Introducing the First Federal CISO
As the new CISO puts his hand on the tiller of federal information security needs, the cybersecurity ship already has four specific initiatives aboard, all of which were initiated during the federal fiscal year 2016. These are the:
- Cybersecurity National Action Plan (CNAP) in February 2016;
- Commission on Enhancing National Cybersecurity (CENC) in April 2016;
- Information Technology Modernization Fund (ITMF) in April 2016; and
- Cybersecurity Strategy and Implementation Plan (CSIP) in October 2015.
Shaping National Cybersecurity Strategy
In July 2016, the administration issued its first Federal National Strategy on Cybersecurity. The strategy included four key initiatives, all of which focus on national cybersecurity issues:
- Expand the cybersecurity workforce through education and training;
- Recruit the nation’s best cyber talent for federal service;
- Retain and develop highly skilled talent; and
- Identify cybersecurity workforce needs.
In an open letter to Touhill, the (ISC)2, an international nonprofit membership association focused on inspiring online safety, suggested the new federal CISO focus his efforts on a few key areas, including:
- Cyber versus general workforce needs: It’s important to consider the needs of both the cyber and general workforce when devising security policies.
- Improving awareness: Increased awareness and vigilance will lead to better cybersecurity practices.
- Effectively addressing the shortage of talent: The role of the cybersecurity professional is evolving due to the IT skills gap, demand for specialized training, industrywide emphasis on risk management and other factors.
These recommendations should interweave nicely with the foundational direction provided by the White House, specifically the efforts of the CENC. The CENC’s 12-person, bipartisan commission, under the leadership of Thomas Donilon, President Barack Obama’s former national security adviser, and Sam Palmisano, the former chief executive of International Business Machines Corp.
The aim of the CENC will be to create a list of actions that both government and private organizations can take to improve the country’s overall security posture, Donilon said at the CENC’s public meeting on Nov. 21. The report will be reviewed for 45 days — through Jan. 15, 2017 — and then made public.
From the Horse’s Mouth
On Nov. 16, Touhill wrote a blog post, titled “My Priorities as the First U.S. Chief Information Security Officer,” detailing the five initiatives on which he intends to build the CNAP. According to this article, he has plans to do the following:
- Harden the workforce.
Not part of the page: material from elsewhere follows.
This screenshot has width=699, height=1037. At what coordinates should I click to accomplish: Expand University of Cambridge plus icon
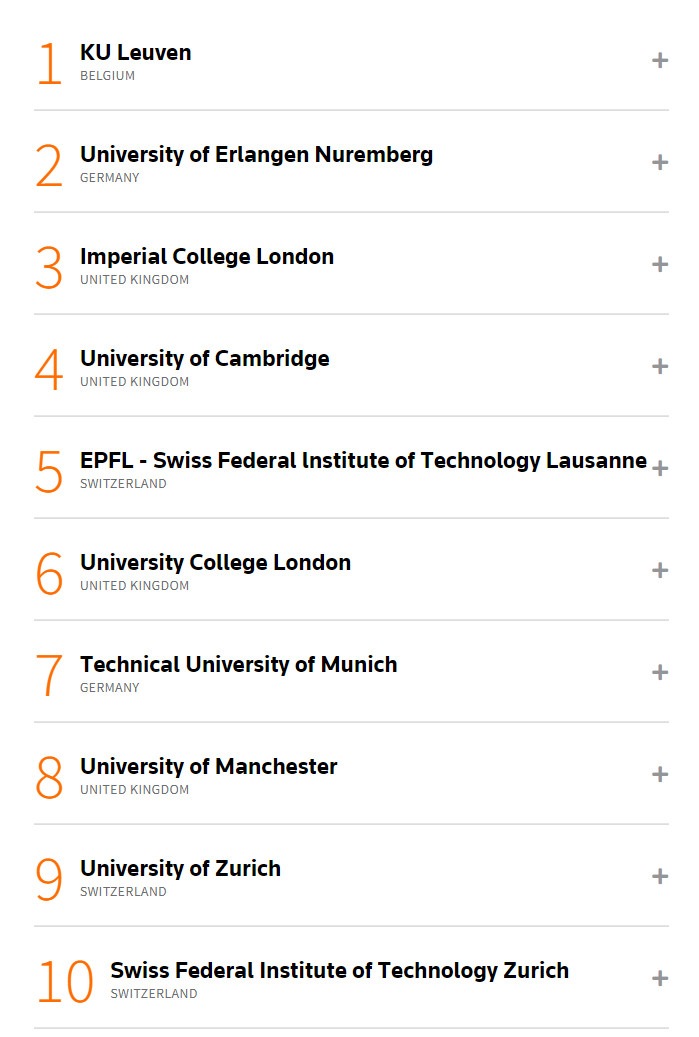[659, 366]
Embrace the Cybersecurity Workforce Strategy and, in doing so, increase awareness among the nation’s cybersecurity workforce and employ best practices in protecting citizens’ information.
- Treat information as an asset. Identify the data that needs protecting and protect that data appropriately.
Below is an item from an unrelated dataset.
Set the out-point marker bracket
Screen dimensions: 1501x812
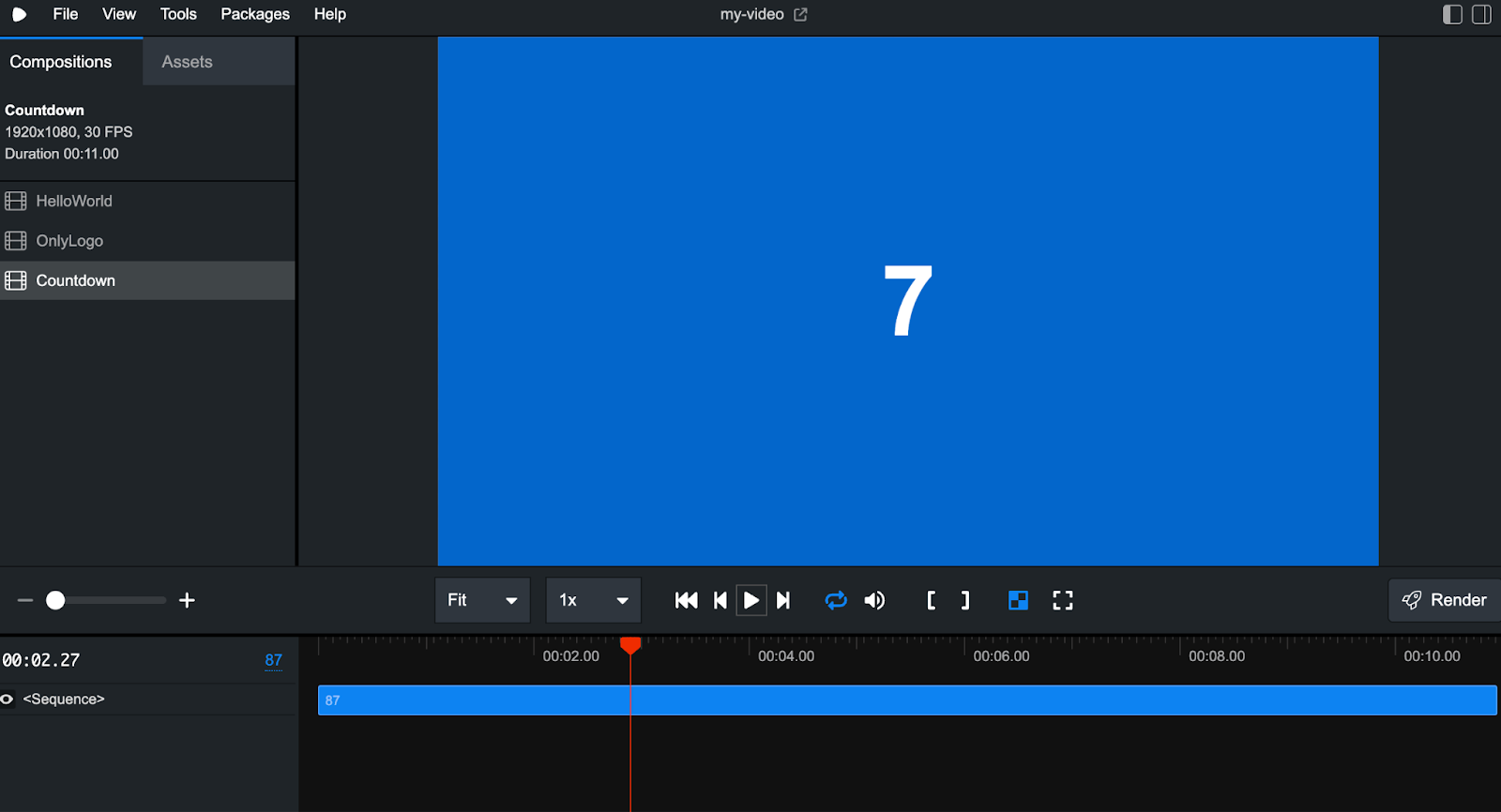[x=965, y=600]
- Do the right things the right way. Use industry best practices to reduce the likelihood of cyber incidents and data breaches. Then practice and perfect how data is protected.
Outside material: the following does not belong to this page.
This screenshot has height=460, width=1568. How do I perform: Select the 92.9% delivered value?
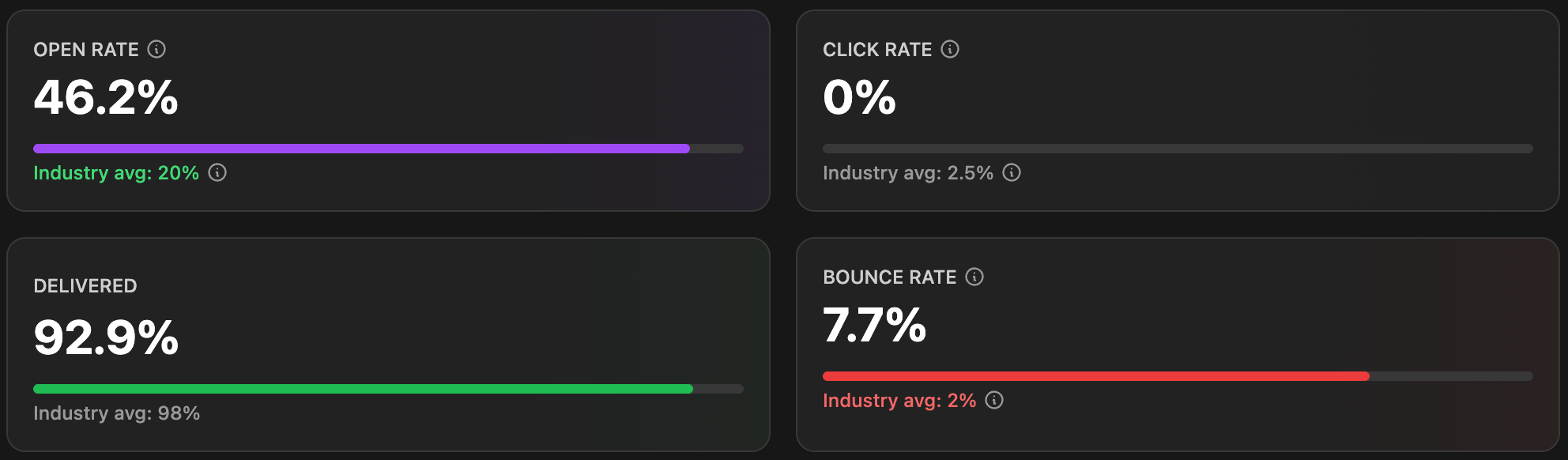click(106, 338)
- Continuously innovate and invest wisely. Outdated equipment and processes allow for vulnerable infrastructure. Leveraging the Information Management Task Force (IMTF), efforts will be made to modernize antiquated systems.
- Make informed cyber risk decisions at the right level. Make sure the information required to make decisions is being delivered to the decision-makers.
The first 100 days of the federal CISO’s tenure is ambitious. With the support of private sector expertise, academic resources and the impetus of the IMTF, however, the CISO will march into 2017 with plenty of momentum.